Birinci Tekil Şahıs Belgeselleri; “Ben”in Kendine Bakışı
(First Person Documentaries; The Gaze of The Ego to Herself
)
Yazar
|
:
Nihan Gider Işıkman
|
|
Türü |
:
Araştırma Makalesi
|
Baskı Yılı |
:
2016
|
Sayı |
:
86
|
Sayfa |
:
259-271
|
5839 2401
|
Özet
Son yıllarda internetin görsel, işitsel, yazılı malzemenin dolaşıma sokulmasında
önemli bir rol oynamaya başlamasıyla birlikte pek çok yeni türün ortaya çıktığı, hatta sinema,
televizyon ve basılı malzemeler gibi geleneksel mediumları bile etkilediği, dönüştürdüğü
görülmüştür. Geleneksel belgesel anlatısında belgeselciler kişilerin temsillerini
üretirken, kişilerin kendi temsillerini üretmekle ilgilenebilecekleri, yapabilirlikleri göz
ardı edilmiştir. Gelişen teknolojilerle birlikte bizzat bireyler kendi temsillerini üretebilir
hale geldikçe, belgeselci ve konu/birey arasındaki sınırlar yok olmaya başlamıştır. Birinci
tekil şahıs belgesellerinde, belgeselci merkezde ya da kenardan, durup kendi etrafındakilere
bakmakta, dolayısıyla doğrudan “ben” diye söze başlamadan, yaşadığı toplumda,
ailesinde yaşanmış hikâyelere bakışını ya da tamamen kişisel olarak deneyimlediği
şeyleri aktarabilmektedir. Belgeselci hem kamerayla özdeşleştiği hem de görüntülerin
kaynağını oluşturduğu için artık perde/ekran ona kendisini yansıtan bir ayna olmaktadır.

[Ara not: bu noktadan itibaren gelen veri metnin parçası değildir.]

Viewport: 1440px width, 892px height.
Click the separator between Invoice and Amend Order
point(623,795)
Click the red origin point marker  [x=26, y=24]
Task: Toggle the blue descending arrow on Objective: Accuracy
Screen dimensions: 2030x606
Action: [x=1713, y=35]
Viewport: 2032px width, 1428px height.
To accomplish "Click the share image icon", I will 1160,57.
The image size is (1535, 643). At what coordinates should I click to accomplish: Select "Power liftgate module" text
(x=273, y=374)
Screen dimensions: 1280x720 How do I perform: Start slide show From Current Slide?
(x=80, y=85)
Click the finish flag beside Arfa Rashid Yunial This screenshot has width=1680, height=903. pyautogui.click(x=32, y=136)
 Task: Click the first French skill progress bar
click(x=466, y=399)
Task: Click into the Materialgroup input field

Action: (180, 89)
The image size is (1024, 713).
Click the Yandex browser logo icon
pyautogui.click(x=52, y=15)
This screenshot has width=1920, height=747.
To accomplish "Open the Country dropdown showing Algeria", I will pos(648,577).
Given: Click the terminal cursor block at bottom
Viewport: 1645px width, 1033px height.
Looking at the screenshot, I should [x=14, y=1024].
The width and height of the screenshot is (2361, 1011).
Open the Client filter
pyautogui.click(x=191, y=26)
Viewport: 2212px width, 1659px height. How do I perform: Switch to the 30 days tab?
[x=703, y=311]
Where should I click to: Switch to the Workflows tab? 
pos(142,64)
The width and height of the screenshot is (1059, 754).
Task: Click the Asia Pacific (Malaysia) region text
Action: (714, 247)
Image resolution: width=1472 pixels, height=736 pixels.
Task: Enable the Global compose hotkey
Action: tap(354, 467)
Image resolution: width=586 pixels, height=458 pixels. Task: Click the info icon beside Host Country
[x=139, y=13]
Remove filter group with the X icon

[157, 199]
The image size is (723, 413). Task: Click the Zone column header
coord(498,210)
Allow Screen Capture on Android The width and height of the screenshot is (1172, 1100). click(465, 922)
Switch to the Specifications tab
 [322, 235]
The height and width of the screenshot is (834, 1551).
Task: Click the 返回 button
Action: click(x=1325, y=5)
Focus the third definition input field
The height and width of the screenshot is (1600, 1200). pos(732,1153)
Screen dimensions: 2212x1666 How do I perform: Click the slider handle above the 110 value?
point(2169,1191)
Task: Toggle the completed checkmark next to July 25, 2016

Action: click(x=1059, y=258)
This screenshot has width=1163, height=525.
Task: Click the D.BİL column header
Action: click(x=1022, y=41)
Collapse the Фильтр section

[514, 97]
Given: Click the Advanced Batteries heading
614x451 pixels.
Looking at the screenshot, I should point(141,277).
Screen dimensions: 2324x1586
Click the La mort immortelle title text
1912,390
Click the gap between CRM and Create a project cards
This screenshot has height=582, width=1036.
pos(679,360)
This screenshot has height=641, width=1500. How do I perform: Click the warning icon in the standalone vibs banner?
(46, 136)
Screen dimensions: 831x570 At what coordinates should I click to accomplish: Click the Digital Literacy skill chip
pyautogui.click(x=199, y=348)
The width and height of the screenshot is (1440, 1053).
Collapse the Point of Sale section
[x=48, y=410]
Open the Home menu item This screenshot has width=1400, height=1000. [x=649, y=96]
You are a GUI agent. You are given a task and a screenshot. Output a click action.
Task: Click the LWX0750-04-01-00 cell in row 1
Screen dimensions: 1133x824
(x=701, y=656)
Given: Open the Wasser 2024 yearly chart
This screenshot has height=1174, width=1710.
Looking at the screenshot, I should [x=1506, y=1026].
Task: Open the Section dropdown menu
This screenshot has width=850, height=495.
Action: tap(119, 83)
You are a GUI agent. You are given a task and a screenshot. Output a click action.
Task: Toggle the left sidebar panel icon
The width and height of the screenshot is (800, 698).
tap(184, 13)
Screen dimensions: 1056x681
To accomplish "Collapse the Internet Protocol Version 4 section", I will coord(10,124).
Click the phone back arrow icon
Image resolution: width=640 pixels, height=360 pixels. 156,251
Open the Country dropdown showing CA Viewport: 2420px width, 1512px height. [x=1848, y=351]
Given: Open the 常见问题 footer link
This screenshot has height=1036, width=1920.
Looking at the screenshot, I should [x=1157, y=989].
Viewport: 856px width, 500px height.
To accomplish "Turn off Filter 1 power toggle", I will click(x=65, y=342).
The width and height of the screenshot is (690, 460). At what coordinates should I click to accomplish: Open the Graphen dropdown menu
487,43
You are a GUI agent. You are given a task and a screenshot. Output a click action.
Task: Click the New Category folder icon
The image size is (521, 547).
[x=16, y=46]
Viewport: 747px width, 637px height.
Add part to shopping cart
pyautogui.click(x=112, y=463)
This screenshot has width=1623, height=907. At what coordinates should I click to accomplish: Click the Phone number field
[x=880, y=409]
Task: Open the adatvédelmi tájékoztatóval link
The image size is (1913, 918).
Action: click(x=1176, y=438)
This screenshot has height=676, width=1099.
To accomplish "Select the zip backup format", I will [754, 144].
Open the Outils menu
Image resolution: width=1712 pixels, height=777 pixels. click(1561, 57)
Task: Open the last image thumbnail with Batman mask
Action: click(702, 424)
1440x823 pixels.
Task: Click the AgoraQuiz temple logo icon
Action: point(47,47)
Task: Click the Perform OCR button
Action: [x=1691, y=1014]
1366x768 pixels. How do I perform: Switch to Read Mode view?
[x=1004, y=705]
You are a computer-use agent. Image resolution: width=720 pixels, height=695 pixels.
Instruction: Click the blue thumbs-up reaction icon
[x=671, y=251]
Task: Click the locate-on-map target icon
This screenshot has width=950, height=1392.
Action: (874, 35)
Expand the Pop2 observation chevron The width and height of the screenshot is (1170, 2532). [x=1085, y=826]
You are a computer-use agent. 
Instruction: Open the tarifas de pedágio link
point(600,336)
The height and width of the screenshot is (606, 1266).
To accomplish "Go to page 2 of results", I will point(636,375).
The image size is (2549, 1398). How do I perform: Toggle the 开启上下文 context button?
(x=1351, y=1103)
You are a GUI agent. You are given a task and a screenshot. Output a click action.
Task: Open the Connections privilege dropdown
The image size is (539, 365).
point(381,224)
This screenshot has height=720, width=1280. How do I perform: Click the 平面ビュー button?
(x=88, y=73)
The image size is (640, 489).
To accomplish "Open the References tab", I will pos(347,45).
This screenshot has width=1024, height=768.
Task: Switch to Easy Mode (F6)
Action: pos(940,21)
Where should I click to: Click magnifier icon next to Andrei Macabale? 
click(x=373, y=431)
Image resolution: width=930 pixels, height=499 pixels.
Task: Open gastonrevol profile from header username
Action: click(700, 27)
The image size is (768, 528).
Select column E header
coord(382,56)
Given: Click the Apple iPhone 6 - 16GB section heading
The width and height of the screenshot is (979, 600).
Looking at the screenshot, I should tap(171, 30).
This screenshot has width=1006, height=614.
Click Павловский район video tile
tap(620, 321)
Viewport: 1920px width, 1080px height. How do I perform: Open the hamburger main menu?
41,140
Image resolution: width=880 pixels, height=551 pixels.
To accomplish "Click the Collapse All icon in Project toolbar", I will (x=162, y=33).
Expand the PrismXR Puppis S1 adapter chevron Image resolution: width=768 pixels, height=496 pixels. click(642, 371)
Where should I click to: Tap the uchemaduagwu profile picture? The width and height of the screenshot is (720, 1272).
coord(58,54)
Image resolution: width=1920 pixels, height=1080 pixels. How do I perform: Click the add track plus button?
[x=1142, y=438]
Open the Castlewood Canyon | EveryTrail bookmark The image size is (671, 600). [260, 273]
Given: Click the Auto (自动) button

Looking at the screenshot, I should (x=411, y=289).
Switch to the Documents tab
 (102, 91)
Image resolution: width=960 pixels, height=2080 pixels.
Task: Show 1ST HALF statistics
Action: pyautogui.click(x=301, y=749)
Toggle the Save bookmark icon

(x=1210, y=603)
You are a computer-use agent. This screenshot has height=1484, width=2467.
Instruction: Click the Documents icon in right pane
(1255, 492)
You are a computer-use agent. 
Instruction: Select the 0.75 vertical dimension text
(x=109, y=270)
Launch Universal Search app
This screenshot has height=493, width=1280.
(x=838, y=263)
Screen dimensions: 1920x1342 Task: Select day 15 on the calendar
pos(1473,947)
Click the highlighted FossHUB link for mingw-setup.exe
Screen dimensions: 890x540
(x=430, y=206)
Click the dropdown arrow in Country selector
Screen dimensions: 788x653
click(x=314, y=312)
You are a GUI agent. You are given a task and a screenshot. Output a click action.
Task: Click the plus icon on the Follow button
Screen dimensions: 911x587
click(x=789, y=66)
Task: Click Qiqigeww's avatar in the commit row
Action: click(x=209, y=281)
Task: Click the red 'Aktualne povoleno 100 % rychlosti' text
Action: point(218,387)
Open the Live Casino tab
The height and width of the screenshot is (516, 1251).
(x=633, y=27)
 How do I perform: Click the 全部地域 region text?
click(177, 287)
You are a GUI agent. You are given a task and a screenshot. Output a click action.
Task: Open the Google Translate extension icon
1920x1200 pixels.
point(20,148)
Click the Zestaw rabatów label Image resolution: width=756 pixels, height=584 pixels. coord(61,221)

İster bir itirafname yapısında ister bir günlük ya da sosyal aktivist bir birinci tekil şahıs
gazeteciliği örneği, belgeselcinin başkalarının adına anlatıyı oluşturması karşısında, belgeselcinin
bizzat anlatının konusu olduğu birinci tekil şahıs belgeselleri, öznelliklerindeki
açıklıklarıyla ayrışmaktadırlar. Toplumsal kültürel, siyasi ve teknolojik değişmelerin
etkisiyle sürekli dönüşen belgesellerin iletişim gizilinin daha iyi kavranabilmesi için,
günümüz dijital teknolojisinin sinema anlatısında öz temsillerin üretimini daha mümkün
kılması çerçevesinde birinci tekil şahıs belgesellerinin belgeselci, izleyici, filme konu
olan kişilerden oluşan çok katmanlı anlatı yapısının billurlaştırılması önemlidir. Başka
bir deyişle, son dönemde izleyici ile buluşmuş bu tarz filmleri örneklendirerek analiz
etmek, birinci tekil şahıs belgesellerinin hâkim bir anlatı biçimi olma potansiyeli somutlaştırmak
açısından yerinde olacaktır. Gerçekliğin kurulmasında görsel medyanın gücü
düşünüldüğünde, birinci tekil şahıs belgeselleri formunda şekillenen ve teknolojik gelişmeler
sayesinde kitlelere ulaşabilirlik kazanan anlatılar, sosyal katılımın etkin bir arenası
olarak, sosyal adaletin sağlanmasındaki araçlardan biri olarak da değerlendirilebilirler.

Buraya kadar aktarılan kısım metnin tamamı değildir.